Exactly those lines that run from the one containing "[Email] (1160, 408)" through the last line of the entries below should be printed, and no others.

#### Dataset:
*** Block opens ***

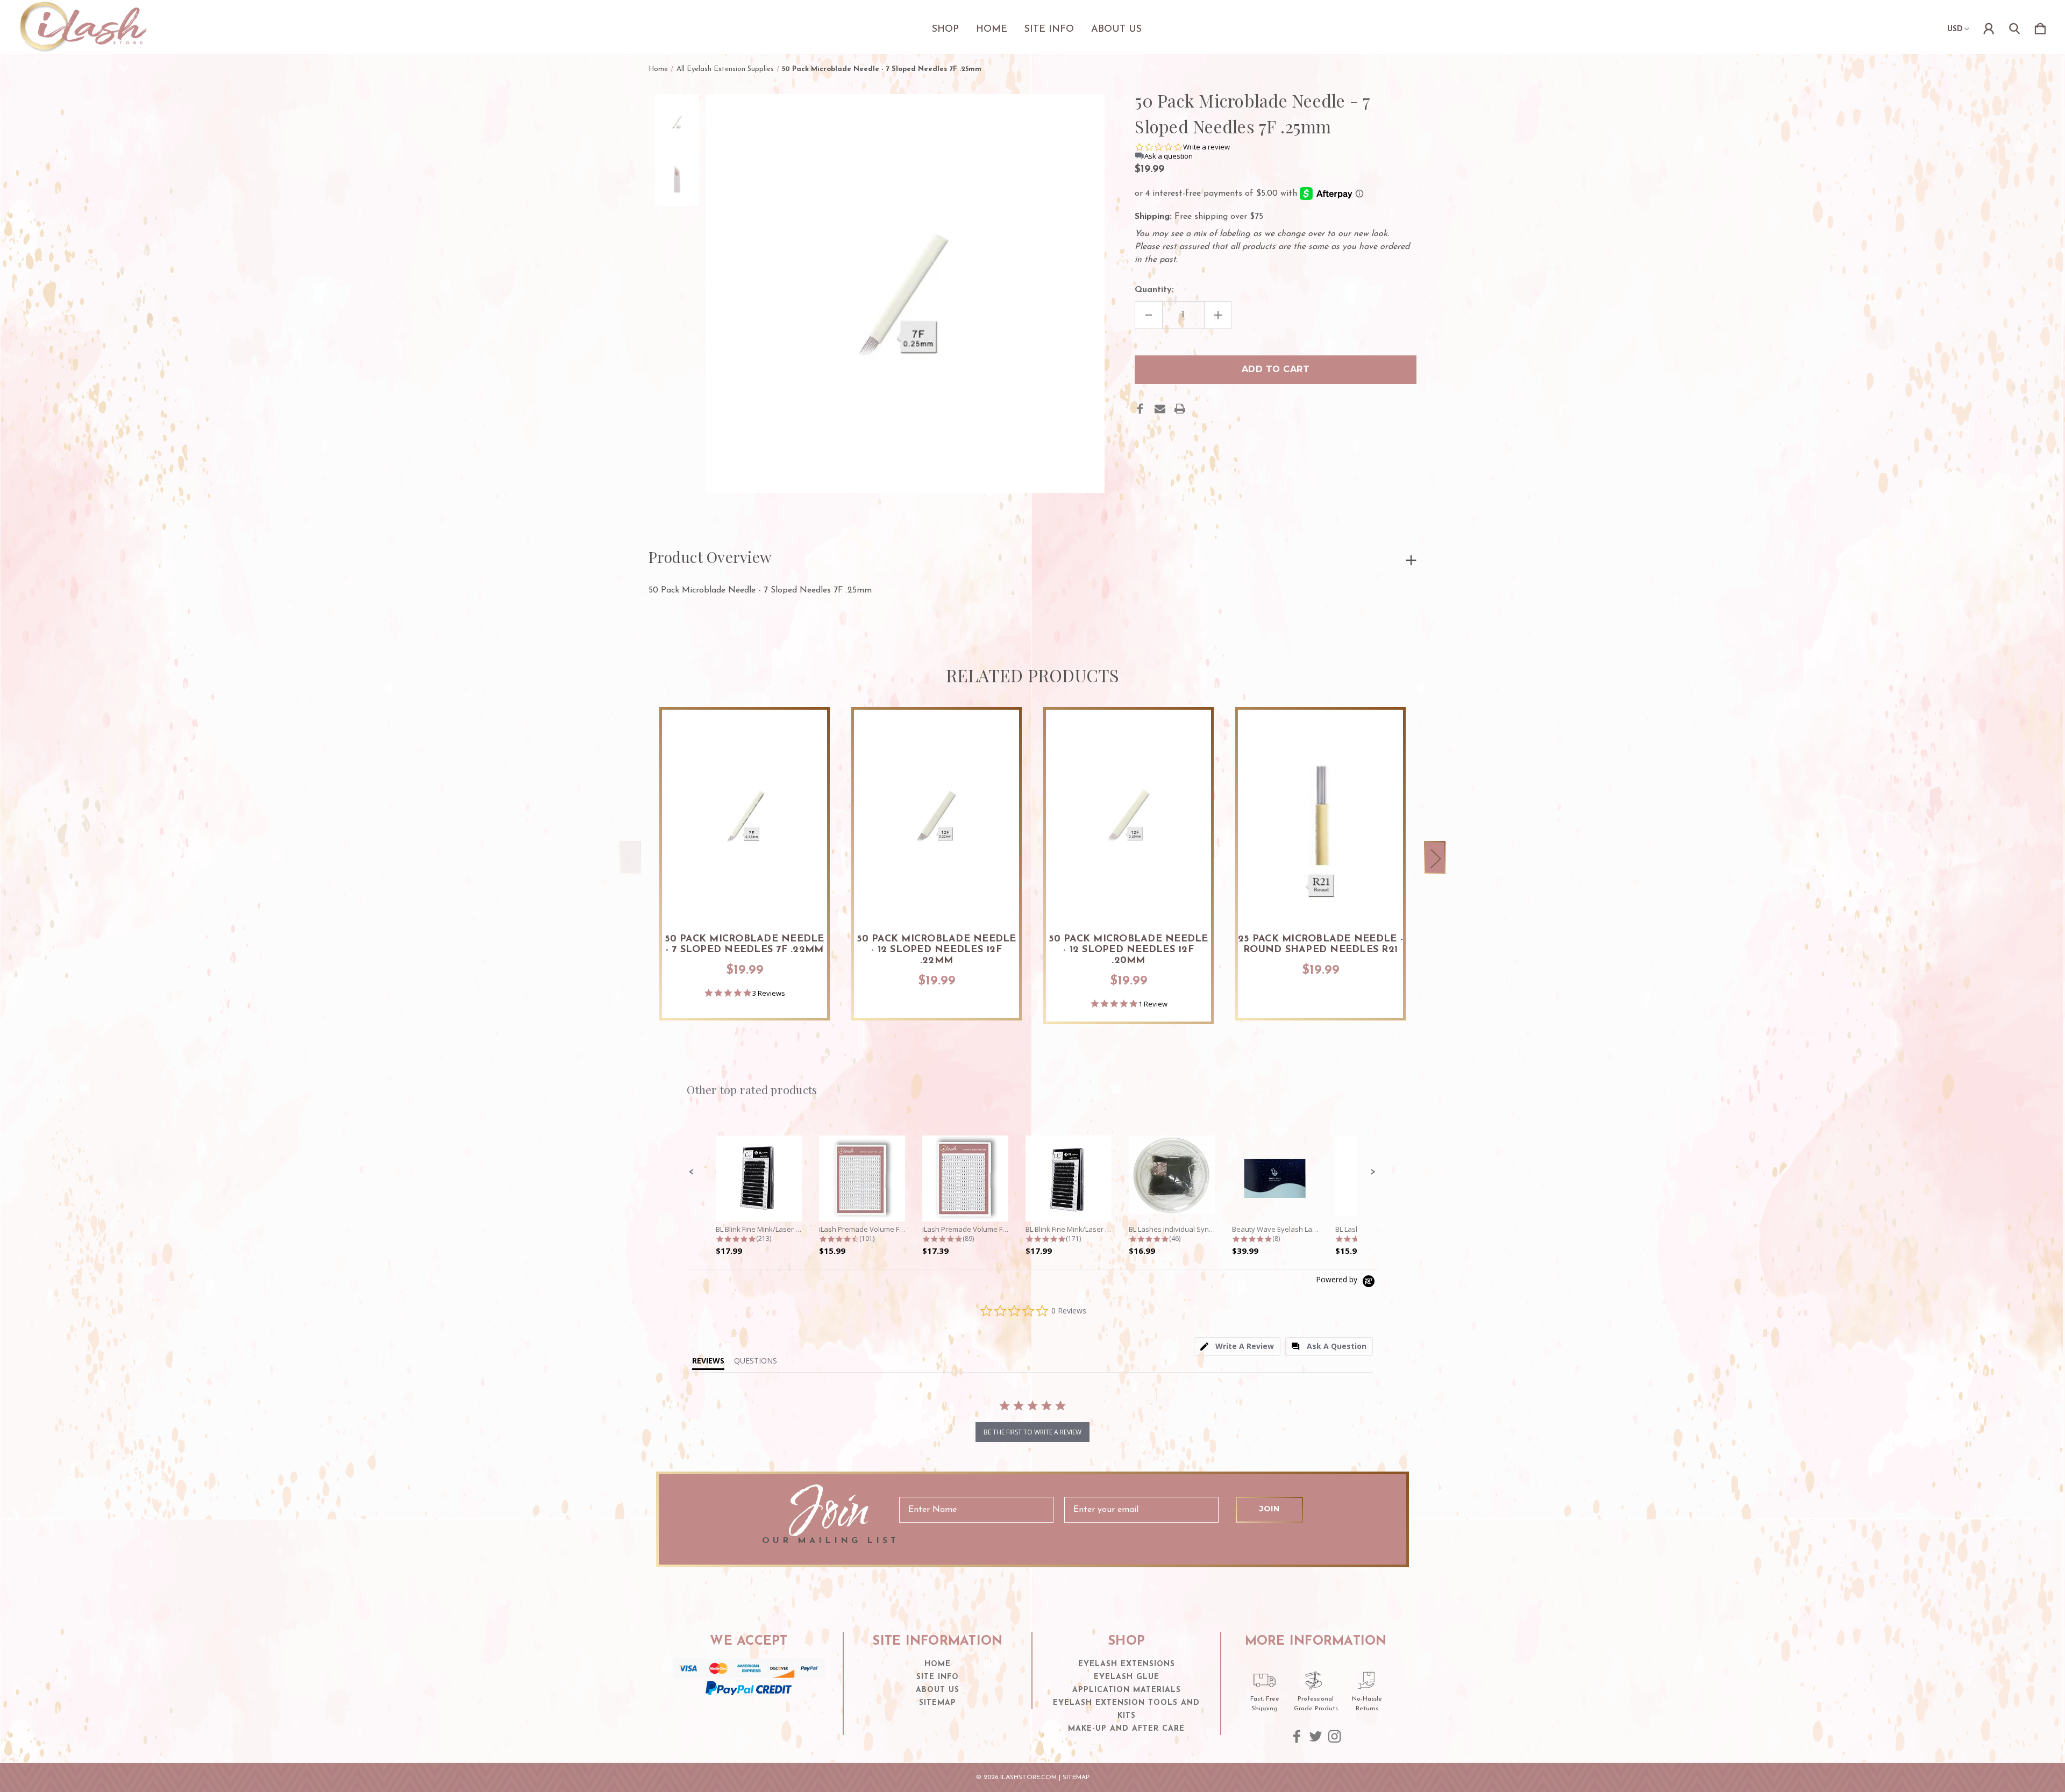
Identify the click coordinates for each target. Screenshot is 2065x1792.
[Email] (1160, 408)
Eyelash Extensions (1126, 1664)
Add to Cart (745, 890)
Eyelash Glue (1126, 1677)
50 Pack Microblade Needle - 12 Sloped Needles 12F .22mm (936, 950)
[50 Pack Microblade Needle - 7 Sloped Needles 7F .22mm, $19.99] (744, 815)
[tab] (1237, 1346)
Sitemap (937, 1703)
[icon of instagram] (1334, 1736)
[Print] (1179, 408)
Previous (630, 857)
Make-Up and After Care (1126, 1729)
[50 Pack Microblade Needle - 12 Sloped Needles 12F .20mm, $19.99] (1128, 815)
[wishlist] (805, 728)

*** Block closes ***

#### Task result:
[Email] (1160, 408)
Eyelash Extensions (1126, 1664)
Add to Cart (745, 890)
Eyelash Glue (1126, 1677)
50 Pack Microblade Needle - 12 Sloped Needles 12F .22mm (936, 950)
[50 Pack Microblade Needle - 7 Sloped Needles 7F .22mm, $19.99] (744, 815)
[tab] (1237, 1346)
Sitemap (937, 1703)
[icon of instagram] (1334, 1736)
[Print] (1179, 408)
Previous (630, 857)
Make-Up and After Care (1126, 1729)
[50 Pack Microblade Needle - 12 Sloped Needles 12F .20mm, $19.99] (1128, 815)
[wishlist] (805, 728)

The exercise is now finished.